:: Task prompt ::
Write out the items starting at the line containing "Open the mabl" and ending at the line containing "coord(150,566)", replacing "Trainer" with "Editor" and leaving everything else unchanged.

(Records from a collection)
---+---
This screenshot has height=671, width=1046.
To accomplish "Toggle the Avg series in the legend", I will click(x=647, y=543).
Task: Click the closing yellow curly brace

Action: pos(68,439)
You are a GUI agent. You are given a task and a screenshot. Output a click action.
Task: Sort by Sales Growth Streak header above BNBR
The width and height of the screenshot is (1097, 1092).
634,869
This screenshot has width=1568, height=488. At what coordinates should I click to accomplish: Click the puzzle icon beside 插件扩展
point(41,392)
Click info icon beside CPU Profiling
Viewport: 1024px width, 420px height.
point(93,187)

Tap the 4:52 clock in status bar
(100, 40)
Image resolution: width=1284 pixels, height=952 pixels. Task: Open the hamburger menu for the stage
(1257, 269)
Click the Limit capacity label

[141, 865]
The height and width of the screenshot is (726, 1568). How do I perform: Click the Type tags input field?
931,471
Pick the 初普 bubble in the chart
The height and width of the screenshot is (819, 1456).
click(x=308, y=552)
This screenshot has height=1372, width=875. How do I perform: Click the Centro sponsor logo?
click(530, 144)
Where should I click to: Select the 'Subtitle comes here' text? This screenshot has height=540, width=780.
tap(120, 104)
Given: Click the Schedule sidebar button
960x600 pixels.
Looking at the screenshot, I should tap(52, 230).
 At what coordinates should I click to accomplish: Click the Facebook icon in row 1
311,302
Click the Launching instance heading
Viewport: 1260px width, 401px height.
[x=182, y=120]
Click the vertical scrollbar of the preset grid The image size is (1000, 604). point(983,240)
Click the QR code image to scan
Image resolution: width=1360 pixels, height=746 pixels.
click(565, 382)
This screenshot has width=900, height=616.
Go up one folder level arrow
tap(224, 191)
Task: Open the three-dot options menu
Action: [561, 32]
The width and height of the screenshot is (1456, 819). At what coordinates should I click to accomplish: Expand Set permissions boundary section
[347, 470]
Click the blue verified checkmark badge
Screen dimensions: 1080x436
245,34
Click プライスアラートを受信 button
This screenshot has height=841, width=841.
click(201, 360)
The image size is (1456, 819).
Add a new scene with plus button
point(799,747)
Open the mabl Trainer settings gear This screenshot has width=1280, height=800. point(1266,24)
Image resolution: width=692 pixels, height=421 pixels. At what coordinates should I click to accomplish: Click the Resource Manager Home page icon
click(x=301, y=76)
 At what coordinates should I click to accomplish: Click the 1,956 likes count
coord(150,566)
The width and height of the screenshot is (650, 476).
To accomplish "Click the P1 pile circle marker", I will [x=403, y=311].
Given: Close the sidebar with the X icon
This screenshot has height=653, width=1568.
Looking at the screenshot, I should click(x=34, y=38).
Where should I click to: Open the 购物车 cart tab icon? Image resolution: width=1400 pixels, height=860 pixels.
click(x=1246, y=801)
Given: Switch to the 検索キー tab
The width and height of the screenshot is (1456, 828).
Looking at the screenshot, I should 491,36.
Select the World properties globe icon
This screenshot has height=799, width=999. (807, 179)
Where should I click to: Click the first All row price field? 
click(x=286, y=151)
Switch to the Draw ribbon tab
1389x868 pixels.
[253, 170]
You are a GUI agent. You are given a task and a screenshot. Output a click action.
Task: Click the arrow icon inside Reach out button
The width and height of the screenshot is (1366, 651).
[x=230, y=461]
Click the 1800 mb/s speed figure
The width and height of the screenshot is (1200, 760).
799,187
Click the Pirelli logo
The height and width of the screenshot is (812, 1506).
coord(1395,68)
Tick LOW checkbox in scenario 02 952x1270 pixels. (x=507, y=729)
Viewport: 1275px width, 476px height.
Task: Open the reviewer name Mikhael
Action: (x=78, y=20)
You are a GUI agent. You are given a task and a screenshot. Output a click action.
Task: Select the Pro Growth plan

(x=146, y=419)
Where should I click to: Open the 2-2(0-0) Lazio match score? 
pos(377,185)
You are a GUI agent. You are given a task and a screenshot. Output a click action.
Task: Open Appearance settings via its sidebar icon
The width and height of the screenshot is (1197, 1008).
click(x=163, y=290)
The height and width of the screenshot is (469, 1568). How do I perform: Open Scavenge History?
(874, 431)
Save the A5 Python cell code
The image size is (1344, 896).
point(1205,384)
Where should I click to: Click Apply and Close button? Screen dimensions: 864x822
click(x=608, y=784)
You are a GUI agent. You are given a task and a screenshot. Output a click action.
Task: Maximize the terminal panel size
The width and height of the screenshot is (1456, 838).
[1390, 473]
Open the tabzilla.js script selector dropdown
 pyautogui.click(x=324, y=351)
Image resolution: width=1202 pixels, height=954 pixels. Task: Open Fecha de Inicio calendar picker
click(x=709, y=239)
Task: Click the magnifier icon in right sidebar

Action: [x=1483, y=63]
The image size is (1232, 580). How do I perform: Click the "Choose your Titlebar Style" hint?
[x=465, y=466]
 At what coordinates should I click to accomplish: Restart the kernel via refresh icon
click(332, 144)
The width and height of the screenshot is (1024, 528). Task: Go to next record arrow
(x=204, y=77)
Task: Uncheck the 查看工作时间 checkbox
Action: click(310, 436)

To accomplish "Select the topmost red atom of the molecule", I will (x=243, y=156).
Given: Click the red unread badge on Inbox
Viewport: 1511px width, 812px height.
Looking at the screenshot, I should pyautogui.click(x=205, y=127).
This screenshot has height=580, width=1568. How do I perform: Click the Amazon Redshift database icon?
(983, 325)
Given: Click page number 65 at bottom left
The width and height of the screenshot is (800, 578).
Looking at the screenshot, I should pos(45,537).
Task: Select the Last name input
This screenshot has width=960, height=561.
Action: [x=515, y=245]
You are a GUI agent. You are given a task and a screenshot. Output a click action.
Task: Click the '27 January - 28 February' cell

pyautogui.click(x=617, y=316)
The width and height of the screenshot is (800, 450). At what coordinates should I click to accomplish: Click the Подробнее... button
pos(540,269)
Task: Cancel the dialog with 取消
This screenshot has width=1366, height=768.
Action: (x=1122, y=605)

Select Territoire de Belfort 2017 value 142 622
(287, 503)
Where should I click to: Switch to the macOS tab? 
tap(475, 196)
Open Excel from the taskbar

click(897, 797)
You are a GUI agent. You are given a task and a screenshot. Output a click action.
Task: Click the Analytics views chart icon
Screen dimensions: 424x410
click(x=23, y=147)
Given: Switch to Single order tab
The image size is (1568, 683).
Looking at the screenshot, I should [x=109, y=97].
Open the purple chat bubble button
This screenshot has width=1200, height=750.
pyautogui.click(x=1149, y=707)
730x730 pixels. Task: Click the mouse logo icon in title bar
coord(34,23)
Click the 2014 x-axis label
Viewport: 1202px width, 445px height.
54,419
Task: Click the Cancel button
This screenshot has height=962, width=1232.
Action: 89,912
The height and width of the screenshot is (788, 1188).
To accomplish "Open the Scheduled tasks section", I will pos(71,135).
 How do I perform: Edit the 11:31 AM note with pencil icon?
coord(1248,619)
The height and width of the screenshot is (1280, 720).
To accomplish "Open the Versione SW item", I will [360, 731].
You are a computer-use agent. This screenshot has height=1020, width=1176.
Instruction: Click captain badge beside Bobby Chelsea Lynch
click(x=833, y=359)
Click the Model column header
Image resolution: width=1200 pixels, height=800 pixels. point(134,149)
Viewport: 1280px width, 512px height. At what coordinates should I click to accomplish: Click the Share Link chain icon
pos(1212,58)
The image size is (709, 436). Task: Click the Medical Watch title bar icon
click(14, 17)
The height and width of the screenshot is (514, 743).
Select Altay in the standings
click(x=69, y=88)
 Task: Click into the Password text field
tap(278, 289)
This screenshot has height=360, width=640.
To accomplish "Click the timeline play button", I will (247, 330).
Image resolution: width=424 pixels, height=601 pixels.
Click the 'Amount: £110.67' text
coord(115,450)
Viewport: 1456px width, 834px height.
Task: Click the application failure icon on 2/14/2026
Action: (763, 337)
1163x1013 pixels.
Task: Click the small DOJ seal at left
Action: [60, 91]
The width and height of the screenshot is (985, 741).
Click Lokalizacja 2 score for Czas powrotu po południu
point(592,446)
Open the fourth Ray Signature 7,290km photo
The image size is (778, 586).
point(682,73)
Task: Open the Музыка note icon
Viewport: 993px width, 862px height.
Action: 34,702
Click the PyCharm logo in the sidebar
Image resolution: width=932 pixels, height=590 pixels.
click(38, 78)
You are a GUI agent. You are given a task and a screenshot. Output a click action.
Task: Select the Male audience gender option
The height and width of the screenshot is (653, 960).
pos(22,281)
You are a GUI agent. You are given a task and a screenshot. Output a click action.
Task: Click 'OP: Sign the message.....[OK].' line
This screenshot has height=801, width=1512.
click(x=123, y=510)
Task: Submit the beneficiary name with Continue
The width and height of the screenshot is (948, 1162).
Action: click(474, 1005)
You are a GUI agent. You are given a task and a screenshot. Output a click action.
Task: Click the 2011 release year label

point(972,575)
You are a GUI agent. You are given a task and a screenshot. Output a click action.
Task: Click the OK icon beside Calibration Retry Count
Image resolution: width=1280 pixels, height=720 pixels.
---+---
:: Written reply ::
Open the mabl Editor settings gear This screenshot has width=1280, height=800. point(1266,24)
Image resolution: width=692 pixels, height=421 pixels. At what coordinates should I click to accomplish: Click the Resource Manager Home page icon
click(x=301, y=76)
 At what coordinates should I click to accomplish: Click the 1,956 likes count
coord(150,566)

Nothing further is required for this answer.